La respuesta, lo sé, variará en la medida en que, inclusive, se tenga que definir, es decir acotar, el propio texto. Así, si es un poema se podrá decir que su extensión no es espacial, sino existencial; en cambio, si se trata de un cuento, se tendrá que precisar que no es narrativa, en todo caso se dirá que es un texto que comunica una realidad —digamos— leíble, a diferencia de la poesía, que tiende más a una realidad vivible. En este caso, como se puede apreciar, la lectura se abre a la experiencia del lector, más que a su propia extensión escriturística.

La cuestión es, siguiendo a Calderón de la Barca, en definir si es un sueño que se vuelve real, o es una realidad que se vive como sueño de voz. Porque la literatura puede ser todo, incluso literatura, siempre y cuando se le reconozca como tal, al momento de leerla. Es decir, desde un juicio a priori que permita saber que lo que se lee es —precisamente— literatura. Sin embargo, de ser así, hay que reconocer, por una parte, que existe una predisposición de la materialidad que se recorre con la mirada. Por otra parte, habrá que abrir el espectro de lo que significa tanto ser como leer. O bien, en todo caso, pensar en los vasos comunicantes que une a estas realidades.
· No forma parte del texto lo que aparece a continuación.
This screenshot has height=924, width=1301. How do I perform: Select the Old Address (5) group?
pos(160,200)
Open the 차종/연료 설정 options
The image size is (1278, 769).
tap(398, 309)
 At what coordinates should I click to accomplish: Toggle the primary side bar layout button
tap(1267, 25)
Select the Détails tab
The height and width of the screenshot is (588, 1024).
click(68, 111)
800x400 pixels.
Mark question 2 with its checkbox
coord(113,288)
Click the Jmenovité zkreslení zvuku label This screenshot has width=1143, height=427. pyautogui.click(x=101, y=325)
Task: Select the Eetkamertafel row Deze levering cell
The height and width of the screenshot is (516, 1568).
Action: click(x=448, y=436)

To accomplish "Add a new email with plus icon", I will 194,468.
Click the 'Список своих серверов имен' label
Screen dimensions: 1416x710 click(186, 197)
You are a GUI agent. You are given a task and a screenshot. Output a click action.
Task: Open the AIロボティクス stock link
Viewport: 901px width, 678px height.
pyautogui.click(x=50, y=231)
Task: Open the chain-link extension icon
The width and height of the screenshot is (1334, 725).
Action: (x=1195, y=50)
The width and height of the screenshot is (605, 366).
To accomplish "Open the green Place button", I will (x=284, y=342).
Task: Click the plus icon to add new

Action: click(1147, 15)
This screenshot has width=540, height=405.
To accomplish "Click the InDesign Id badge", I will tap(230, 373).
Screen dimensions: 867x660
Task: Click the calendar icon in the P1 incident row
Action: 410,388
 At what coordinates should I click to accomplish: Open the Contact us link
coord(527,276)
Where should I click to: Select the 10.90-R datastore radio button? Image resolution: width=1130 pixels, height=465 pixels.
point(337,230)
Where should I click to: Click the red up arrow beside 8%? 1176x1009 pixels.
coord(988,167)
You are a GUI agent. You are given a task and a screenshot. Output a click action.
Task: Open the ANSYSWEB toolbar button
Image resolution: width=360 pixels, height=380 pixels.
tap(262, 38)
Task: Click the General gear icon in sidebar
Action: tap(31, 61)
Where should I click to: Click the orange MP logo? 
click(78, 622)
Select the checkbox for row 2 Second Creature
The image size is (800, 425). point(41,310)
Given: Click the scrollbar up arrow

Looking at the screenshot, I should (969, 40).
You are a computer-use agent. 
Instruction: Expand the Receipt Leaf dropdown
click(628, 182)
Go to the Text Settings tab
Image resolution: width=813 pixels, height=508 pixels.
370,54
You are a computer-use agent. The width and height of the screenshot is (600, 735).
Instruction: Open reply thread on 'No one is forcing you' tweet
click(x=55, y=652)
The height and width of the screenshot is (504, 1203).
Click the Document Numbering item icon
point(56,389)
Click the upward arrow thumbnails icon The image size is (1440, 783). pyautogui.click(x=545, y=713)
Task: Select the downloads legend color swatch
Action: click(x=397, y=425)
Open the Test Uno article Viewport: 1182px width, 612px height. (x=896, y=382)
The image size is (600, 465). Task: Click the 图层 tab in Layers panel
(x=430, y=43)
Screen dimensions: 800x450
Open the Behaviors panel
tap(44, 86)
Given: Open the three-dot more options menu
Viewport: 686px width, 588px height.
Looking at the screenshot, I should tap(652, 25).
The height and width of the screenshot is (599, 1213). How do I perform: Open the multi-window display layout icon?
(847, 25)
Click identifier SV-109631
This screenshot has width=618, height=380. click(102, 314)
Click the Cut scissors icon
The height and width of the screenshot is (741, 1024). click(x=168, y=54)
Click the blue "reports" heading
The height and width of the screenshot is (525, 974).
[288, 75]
Para salir (o hundirse más) de esta aporía, quizás convenga en regresar a la primera expresión de este artículo: La literatura es cosa de todos los días, al menos de los días que parecen noches. Es decir, es de la luz que se vuelve oscuridad cundo se le advierte como punta de lanza que abre paso en la multitud de fenómenos que impiden el paso a la profundidad de las palabras escritas.

El silencio, en este sentido, es un aliado de la voz. De hecho, ambos son inseparables: la voz abre, el silencio cierra; después, cuando la costumbre echa raíces, el silencio obliga a abrir de nuevo la voz. Y así, en un proceso interminable, aparece la imaginación que descubre al lector como asombro circular. Algo de esto sucede cuando se lee, o al menos de escucha lo que alguien lee. La cuestión es saber que al leer apenas si se toca la realidad.

Tal vez si la imaginación fuera materia, la palabra no sería alada; pero no, los linderos de la razón columbran la fragmentación de la voz. Cuando se lee literatura se tiene más que palabras; de hecho, quizá no se tiene nada. O bien, es una nada hecha de palabras que fingen ser todo. Así se teje el silencio de la página, con acercamientos no siempre claros, a través de vaivenes que juegan a no ser olas. Todo se reduce a la fenomenología de la voz escrita o bien, a los silencios de la literatura, es decir, a la existencia como provocación escrita. Después de todo, leer es una posibilidad infinita de ser y de no-ser.